There was a period of time, and it still will work, it's got to be marketed heavily, both Yahoo! Plus and Hotmail Plus offered the service of two gig email boxes for $19.95 a year. Of course, that was before the advent of Gmail. When Gmail came, that kind of trounced both of those business models. I wanted to partner with Microsoft to have Microsoft market to its, I believe, 400 million Hotmail users at the time to, "Hey, if you love New York, if you like the Knicks, Nets, Giants, Jets, Yankees, or Mets, sign up for your @NewYork.com email address. Brought to you by Hotmail. Two gigs of storage, only $19.95 a year." It never happened. We entertained, had conversations with them, whatever. They just never did it. They were too big a gorilla. There could be some opportunity in that regard as well.

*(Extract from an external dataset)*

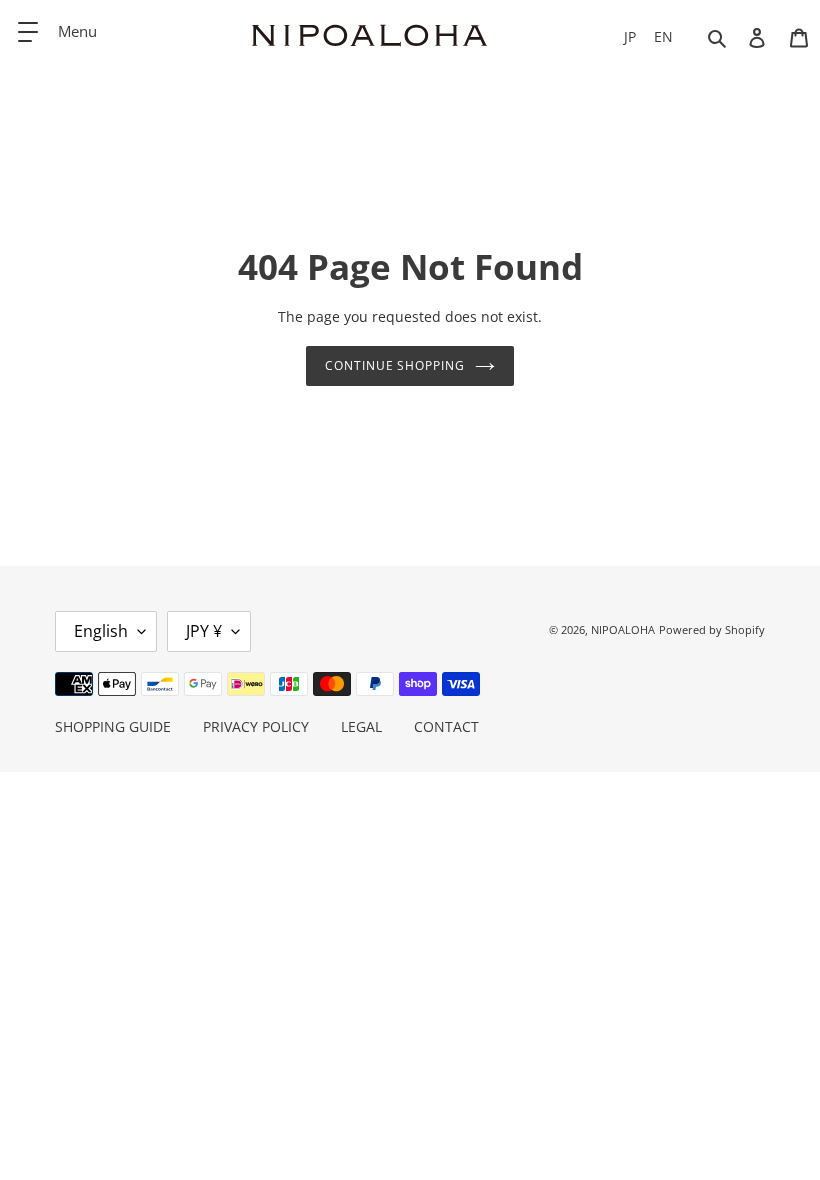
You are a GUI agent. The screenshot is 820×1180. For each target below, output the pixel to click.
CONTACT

Sex.com, which I may have visited it once. Sex.com is something you talk about, everyone talks about the big number it went for and that kind of thing. Anything that is a generic, short, category-type domain, I regret not having gotten. I would say those types of names. Business.com, which really hasn't . . . everyone knows the meteoric dollars it went for from the original registration fee to, if I'm not mistaken, $15,000 to $75,000 to the next seller and then that person sold it. Ultimately, it went for $7 million as pretty much a name. It was built up and sold to Scripps Howard for $345 million cash. Those are the kinds of things that can happen with a domain name. I think there are a lot of them out there I wish I would have got.

I would love to have a sit down with Ted Turner. I believe Ted Turner would love NewYork.com and be interested in making up for what many think is the worst business deal in history, that being Time Warner's merger with AOL, where at one point it was AOL being the dominant of the two players as AOL/Time Warner. I think that Ted Turner would love to have the last laugh, and I think we would benefit greatly from his tremendous capacity as well as his experience in the media space.

I have a method I developed of working airport parking lots. Whatever you can think of, I've done it. Lawn signs, placing them up. I have campaigns running right now where I have signs up, corrugated plastic lawn sign material, it's easily hung on fences. I got that going on in places. There's a tremendous amount of opportunity if you get out there and hustle. I don't see when you get to the next level and be able to sustain yourself in traditional mass marketing, outdoor, online, radio, TV, etc.

To put on a Super Bowl ad, it's $3 million for 30 seconds. You have to be creative and do other things. I believe all those things are important elements of promoting a website.

When asked how he finds new domains, he replied, "Certainly, I would say in 99% of the cases, the fact that the domain wasn't available would not in any way deter me from pursuing the business opportunity because, as I said, being creative, you can come up with a domain and it's relevant enough. You just have to be very creative. Going back to the Kansas example you gave earlier, one of the domains I happen to have is KansasBakedBeans.com. It so happens it's one of the biggest things in Kansas is baked beans.